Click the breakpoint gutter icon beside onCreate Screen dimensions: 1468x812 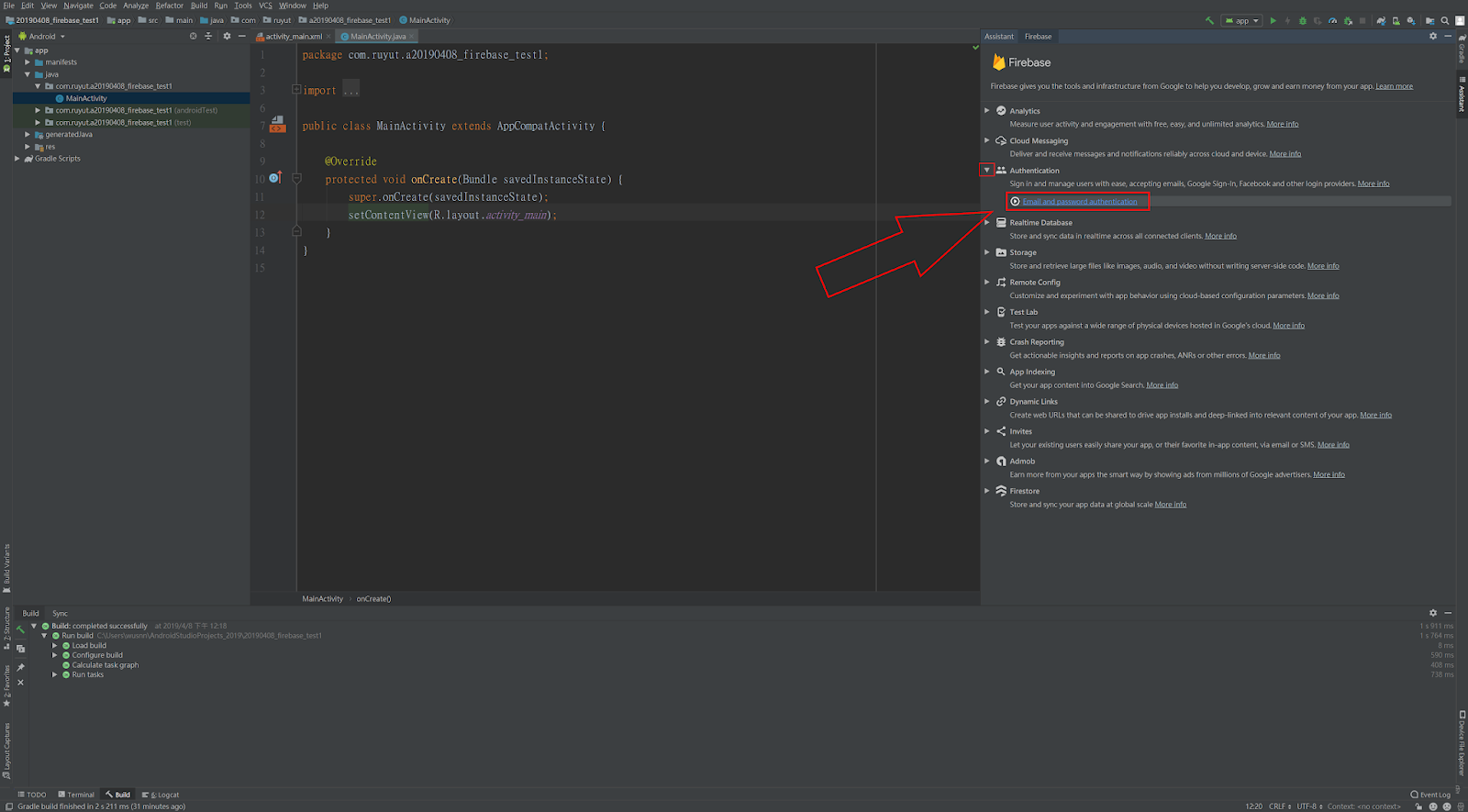274,179
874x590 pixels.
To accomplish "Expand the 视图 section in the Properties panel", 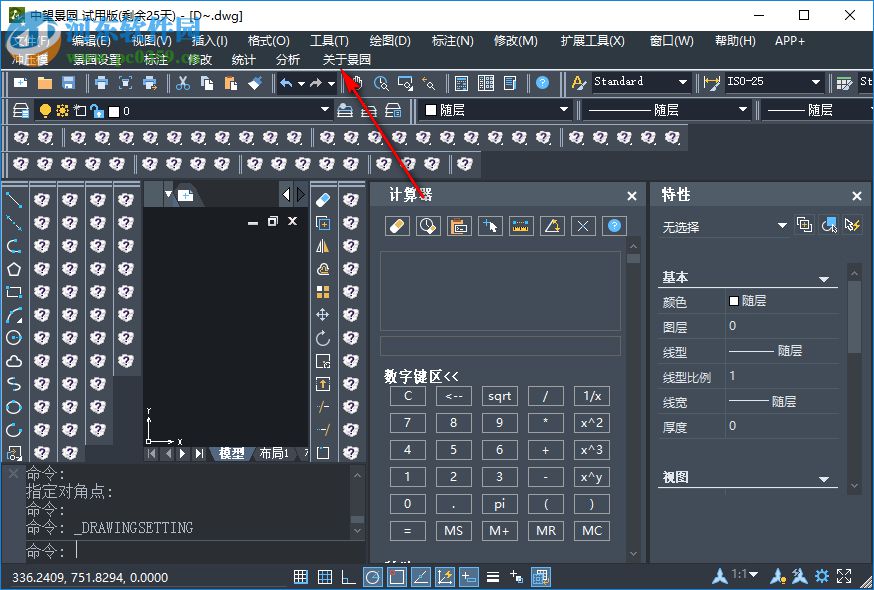I will (823, 477).
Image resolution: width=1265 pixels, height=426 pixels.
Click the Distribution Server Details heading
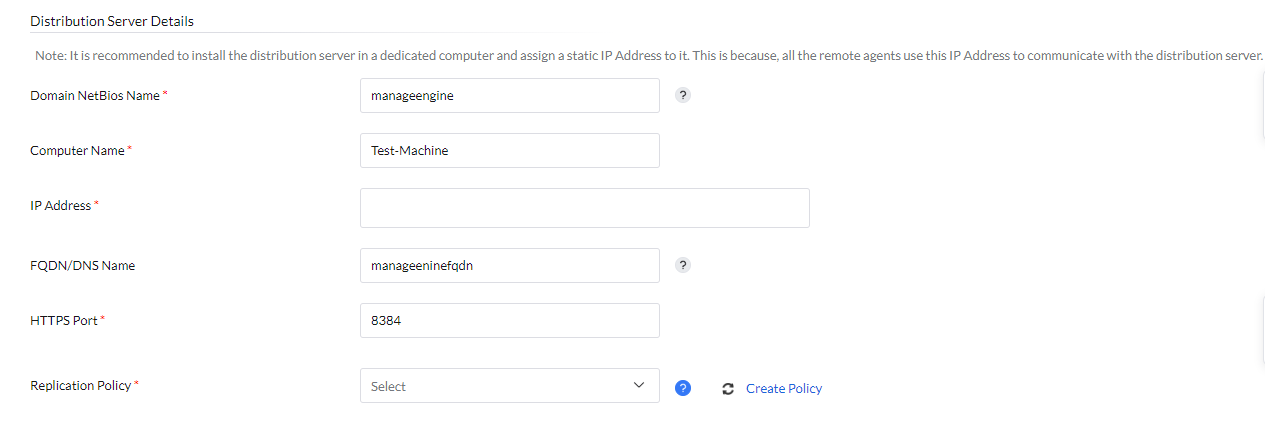coord(112,21)
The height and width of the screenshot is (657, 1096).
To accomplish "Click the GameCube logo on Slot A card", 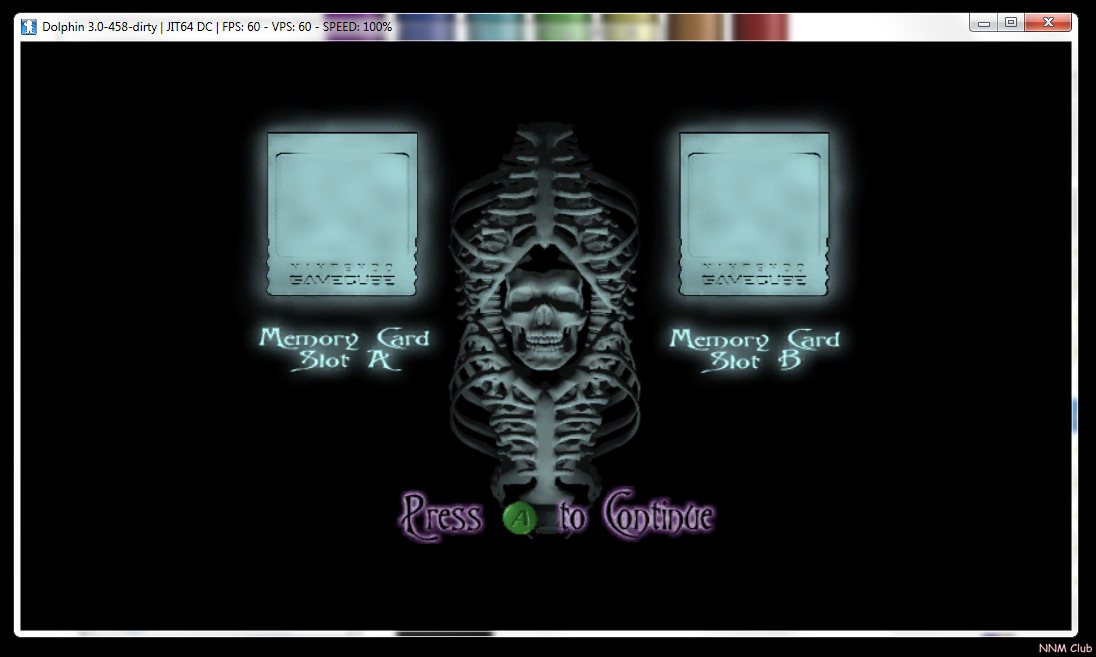I will coord(342,276).
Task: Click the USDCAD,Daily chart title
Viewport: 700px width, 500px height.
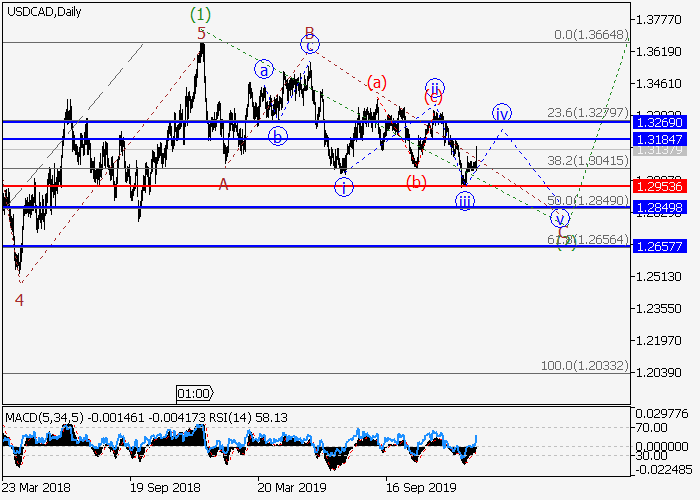Action: click(43, 10)
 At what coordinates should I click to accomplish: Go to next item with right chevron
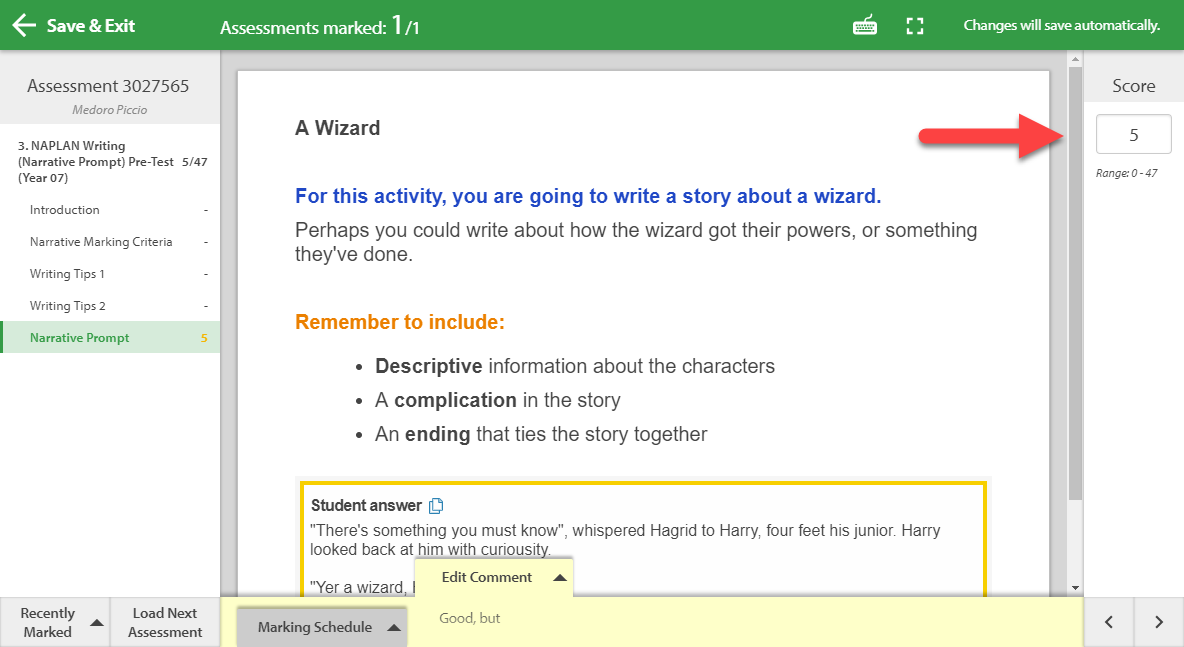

● **Work order**
In the entries above, count the lines that include "pixels" and write nothing but that number.

● **Written solution**
2